Vendo nos sócios dos grandes clubes os herdeiros dos antigos senhores de escravos, Lima enxerga no futebol “uma das formas de continuação da dominação exercida durante décadas pelo regime escravista, onde se troca a violência pela humilhação de quem paga impostos para sustentar, com subvenções oficiais, um jogo ao qual não tem acesso”, como “um poderoso instrumento de domínio utilizado por uma raça que se julga eleita por Deus graças às suas habilidades nos pés; como a escravidão, sua única finalidade é criar uma separação idiota entre os brasileiros, perpetuando as desigualdades e continuando um passado de diferenciação e segregação” (artigo “O nosso esporte”, no l A . B. C., de 26 de agosto de 1922 ).
Direta ou indiretamente, não há dúvida de que os literatos como Coelho Neto e Lima Barreto e suas polêmicas alimentavam um processo que anos depois faria do futebol, como o é hoje , uma verdadeira instituição nacional.

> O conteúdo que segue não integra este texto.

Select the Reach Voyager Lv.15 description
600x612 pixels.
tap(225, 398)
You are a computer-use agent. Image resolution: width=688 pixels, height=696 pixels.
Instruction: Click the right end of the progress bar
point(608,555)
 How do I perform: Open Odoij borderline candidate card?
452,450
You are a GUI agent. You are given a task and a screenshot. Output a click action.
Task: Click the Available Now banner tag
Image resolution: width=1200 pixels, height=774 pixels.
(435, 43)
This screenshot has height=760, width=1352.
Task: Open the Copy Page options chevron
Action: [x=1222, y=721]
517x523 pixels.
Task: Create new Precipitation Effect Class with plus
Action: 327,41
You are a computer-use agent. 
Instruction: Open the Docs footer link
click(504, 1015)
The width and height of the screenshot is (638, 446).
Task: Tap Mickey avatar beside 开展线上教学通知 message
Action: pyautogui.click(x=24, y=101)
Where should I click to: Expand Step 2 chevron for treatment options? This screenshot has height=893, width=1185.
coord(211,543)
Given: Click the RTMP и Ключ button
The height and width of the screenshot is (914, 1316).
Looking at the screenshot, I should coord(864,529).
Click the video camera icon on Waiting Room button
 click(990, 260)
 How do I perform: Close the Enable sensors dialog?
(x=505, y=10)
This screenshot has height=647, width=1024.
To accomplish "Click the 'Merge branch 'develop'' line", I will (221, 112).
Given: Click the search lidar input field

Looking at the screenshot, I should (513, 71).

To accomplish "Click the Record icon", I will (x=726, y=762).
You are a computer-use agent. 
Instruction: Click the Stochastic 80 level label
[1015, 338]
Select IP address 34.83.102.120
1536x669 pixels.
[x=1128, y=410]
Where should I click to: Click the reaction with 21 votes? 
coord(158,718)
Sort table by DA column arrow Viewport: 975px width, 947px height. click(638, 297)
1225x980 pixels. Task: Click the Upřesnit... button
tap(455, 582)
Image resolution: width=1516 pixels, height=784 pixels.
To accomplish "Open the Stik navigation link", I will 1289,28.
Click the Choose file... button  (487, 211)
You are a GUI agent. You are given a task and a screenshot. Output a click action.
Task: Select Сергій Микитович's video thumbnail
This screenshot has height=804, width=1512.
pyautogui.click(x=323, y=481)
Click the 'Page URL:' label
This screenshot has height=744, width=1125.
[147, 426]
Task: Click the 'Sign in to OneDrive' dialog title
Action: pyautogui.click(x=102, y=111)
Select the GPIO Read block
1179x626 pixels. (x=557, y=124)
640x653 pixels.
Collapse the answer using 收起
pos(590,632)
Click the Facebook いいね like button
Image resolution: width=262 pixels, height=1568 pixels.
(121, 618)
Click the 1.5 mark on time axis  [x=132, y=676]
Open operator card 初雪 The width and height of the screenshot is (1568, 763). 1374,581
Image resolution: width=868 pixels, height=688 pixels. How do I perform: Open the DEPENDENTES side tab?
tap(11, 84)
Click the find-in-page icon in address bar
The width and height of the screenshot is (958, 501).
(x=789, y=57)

A dinâmica da transformação do jogo em fenômeno nacional — com suas implicações sociológicas, políticas e culturais — não foi devidamente compreendida por Lima Barreto, que indignado com o fato de “indivíduos que não davam para nada” serem transformados em verdadeiros “heróis nacionais”, refutava a lógica que fazia desses “pobres esforçados, que nada fazem para o benefício comum, injustas ‘glórias do Brasil’” – no último artigo escrito antes de morrer ( “O herói”, para Careta de 18 de novembro de 1922 ).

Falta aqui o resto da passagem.